What you should do: Records follow. Pull out every line that contains "computer".

Data records:
┄┄┄┄┄┄┄┄┄┄┄┄┄┄┄┄┄┄┄┄

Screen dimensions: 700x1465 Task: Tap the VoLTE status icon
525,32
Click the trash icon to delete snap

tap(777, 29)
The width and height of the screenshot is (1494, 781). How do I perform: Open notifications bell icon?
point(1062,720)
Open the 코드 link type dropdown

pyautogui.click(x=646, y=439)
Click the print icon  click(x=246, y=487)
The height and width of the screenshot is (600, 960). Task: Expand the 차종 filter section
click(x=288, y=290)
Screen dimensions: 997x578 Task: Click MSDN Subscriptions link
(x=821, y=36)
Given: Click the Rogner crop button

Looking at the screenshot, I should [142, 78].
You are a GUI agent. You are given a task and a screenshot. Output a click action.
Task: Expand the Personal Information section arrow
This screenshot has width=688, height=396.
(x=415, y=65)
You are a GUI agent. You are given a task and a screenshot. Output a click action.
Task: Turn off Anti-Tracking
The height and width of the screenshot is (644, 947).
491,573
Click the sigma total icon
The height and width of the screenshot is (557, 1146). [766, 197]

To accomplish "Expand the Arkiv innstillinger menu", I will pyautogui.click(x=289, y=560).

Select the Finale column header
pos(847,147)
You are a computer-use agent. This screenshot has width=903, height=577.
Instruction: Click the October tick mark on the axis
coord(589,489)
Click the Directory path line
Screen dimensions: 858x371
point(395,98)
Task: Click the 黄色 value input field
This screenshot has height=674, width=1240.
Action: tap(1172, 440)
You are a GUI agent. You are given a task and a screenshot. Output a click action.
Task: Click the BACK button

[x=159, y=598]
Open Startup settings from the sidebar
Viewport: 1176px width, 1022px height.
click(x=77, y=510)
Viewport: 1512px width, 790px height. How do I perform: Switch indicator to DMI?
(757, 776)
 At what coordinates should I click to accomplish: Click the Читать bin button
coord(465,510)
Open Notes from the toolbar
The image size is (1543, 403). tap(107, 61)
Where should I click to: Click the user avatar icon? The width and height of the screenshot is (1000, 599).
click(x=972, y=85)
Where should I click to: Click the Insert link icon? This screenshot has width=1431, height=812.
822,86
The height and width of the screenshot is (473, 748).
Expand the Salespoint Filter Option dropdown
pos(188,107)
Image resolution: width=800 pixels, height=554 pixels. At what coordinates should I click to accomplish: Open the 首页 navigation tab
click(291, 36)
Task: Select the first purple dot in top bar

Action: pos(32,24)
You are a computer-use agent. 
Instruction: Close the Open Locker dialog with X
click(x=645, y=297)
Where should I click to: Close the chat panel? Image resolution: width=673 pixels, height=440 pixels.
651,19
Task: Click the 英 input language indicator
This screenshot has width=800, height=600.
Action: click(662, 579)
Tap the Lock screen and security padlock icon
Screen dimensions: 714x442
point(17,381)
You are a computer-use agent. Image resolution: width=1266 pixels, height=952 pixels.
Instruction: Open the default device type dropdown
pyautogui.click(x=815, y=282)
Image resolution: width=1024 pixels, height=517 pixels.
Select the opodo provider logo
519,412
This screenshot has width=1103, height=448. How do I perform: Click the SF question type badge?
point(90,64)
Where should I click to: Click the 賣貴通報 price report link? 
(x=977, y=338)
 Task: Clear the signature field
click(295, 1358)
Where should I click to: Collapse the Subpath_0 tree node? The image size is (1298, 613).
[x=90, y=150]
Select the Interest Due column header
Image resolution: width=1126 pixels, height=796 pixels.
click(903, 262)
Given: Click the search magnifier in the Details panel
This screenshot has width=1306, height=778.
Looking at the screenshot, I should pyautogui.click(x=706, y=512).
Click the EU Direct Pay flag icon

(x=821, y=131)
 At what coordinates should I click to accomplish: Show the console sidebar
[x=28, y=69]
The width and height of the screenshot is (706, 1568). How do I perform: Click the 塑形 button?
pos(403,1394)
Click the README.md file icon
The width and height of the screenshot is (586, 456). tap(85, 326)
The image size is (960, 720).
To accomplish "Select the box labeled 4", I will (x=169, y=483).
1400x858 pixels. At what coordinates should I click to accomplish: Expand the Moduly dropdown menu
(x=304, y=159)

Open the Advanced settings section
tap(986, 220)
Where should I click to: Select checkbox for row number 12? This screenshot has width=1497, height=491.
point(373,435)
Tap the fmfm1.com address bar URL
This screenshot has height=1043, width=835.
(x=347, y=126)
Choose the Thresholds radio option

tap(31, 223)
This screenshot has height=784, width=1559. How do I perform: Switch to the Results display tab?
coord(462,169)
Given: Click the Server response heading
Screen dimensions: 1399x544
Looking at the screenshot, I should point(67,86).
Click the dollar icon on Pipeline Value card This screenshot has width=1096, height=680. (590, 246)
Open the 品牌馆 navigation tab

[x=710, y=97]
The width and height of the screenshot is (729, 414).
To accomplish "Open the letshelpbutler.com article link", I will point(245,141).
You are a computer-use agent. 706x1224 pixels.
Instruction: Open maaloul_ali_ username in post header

┄┄┄┄┄┄┄┄┄┄┄┄┄┄┄┄┄┄┄┄

Exercise answer:
You are a computer-use agent. This screenshot has width=903, height=577.
You are a computer-use agent. 
You are a computer-use agent. Image resolution: width=1266 pixels, height=952 pixels.
You are a computer-use agent. 706x1224 pixels.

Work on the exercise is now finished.